> [Paginafragment]

We liepen terug naar het water en namen de boot naar het Louvre. Altijd fijn, zo’n boot om eventjes rustig op te zitten en je voeten wat rust te geven.

Aan het Louvre was het niet alleen pokkeheet maar ook echt wel druk. Ik toonde Merel de Arc de la Caroussel, de rechte lijn van Parijs en uiteraard ook de glazen piramides, want die wilde ze zeker zien. Dat het Louvre niet zozeer die piramides was, maar wel een gigantisch museum en dat die piramides eigenlijk gewoon de ingang en lichtkoepels waren, daar had ze geen flauw idee van. Binnen wilde ze niet, en dat deden we dan ook niet.

> [Wat gevraagd wordt]
Beantwoord deze vragen met het paginafragment:
(a) Met welk vervoermiddel gingen ze naar het Louvre?
(b) Wat waren de glazen piramides eigenlijk?
(c) Waarom gingen ze het Louvre niet binnen?

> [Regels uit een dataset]
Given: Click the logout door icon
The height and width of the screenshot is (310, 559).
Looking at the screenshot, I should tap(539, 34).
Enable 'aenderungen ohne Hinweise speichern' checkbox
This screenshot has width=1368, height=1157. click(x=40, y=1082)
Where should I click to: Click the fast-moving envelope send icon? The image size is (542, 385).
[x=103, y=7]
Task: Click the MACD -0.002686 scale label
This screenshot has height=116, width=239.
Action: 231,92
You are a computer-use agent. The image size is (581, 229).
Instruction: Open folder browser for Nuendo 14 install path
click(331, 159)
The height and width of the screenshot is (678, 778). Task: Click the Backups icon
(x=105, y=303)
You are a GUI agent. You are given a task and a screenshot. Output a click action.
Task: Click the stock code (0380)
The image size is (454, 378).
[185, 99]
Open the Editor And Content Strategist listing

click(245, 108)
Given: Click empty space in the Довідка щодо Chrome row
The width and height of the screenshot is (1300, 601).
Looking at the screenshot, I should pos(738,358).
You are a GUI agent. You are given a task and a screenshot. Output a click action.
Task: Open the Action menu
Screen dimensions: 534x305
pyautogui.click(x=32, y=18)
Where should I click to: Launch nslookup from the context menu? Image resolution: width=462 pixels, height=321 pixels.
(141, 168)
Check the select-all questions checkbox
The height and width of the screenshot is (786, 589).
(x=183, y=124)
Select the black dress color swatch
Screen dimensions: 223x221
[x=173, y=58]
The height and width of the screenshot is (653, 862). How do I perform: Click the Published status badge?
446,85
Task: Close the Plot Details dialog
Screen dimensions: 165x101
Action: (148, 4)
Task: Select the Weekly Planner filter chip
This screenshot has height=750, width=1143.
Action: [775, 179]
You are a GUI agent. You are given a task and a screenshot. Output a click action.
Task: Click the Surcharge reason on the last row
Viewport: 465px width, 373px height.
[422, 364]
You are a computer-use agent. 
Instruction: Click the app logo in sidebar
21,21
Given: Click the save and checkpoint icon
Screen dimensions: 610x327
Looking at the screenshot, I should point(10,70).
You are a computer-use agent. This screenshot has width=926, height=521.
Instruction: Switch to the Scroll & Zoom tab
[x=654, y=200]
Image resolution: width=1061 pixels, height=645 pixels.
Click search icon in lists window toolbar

> [Het antwoord]
(a) Met de boot.
(b) De ingang en lichtkoepels van het museum.
(c) Merel wilde niet naar binnen.